Seven Greek sailors were sent as convicts to Australia in 1830 for piracy. The seven sailors on a Maltese ship Hercules attacked a British Ship, Alcestis.

“I find it amazing that both ships had Greek mythological names,” chortles historian Dr Panagiotis Diamandis over a scratchy Zoom link.

“The seven sailors from the island of Hydra were convicted of piracy by a British naval court in Malta in 1829 and were dispatched to serve out the term of their sentence in New South Wales.”

Georgios Vasilakis, Gikas Voulgaris, Georgios Laritsos, Adonis tou Manoli, Damianos Ninis, Nikolaos Papandreas and Konstantinos Strombolis were pardoned in 1834 and five decided to leave Australia while two remained.

“The sailors were revolutionaries against the Ottoman Empire, their defence attorneys at the trial in Malta played the line… that these people are fighting the Ottoman Empire, and the seven were not pirates,” Dr Diamandis said.

The confluence of colonial British policies and the rise of a new Greek state, played out in the trial of the seven freedom fighters.

“The new Greek state, formed in 1830, was petitioning the British government for the seven to be returned to Greece because the Greek state considered them freedom fighters of 1821.

“Gikas Voulgaris had nine children and fifty grandchildren his descendants are scattered all of New South Wales, all over Australia.

“Adonis tou Manoli του Μανώλη, or ‘of Manolis’ is without a family name, and I find that very curious,” Dr Diamandis said.
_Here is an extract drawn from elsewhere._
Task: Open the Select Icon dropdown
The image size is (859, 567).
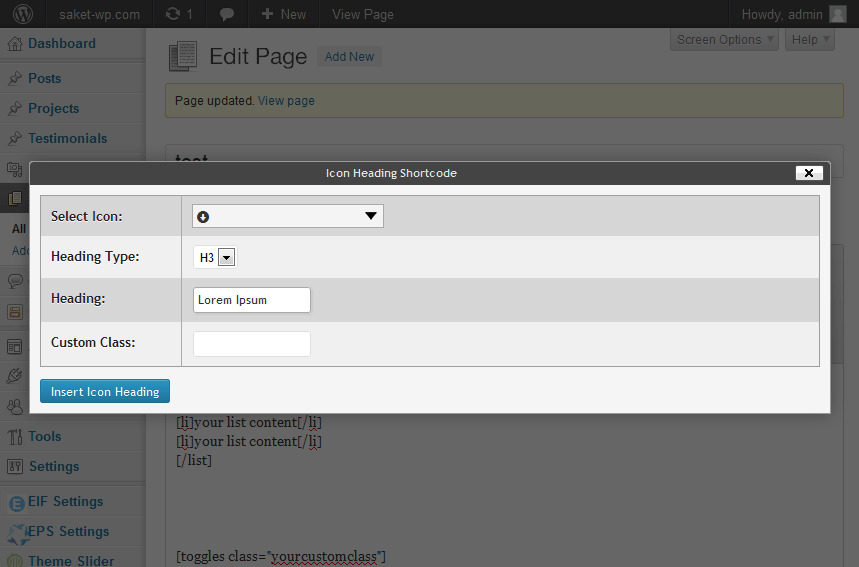Action: tap(288, 216)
“He married an Irish woman and became a farmer in Picton, approximately 80 km south west from Sydney. His grave in Picton can still be seen today.”

In 1998, when Dr Diamandis was at Macquarie University, the university’s Catholic chaplain, who was “a man probably the same age as I am now in my 40s, came up to me and said that his ‘great, great, great, grandfather was the pirate Voulgaris’, I nearly fell on the floor.”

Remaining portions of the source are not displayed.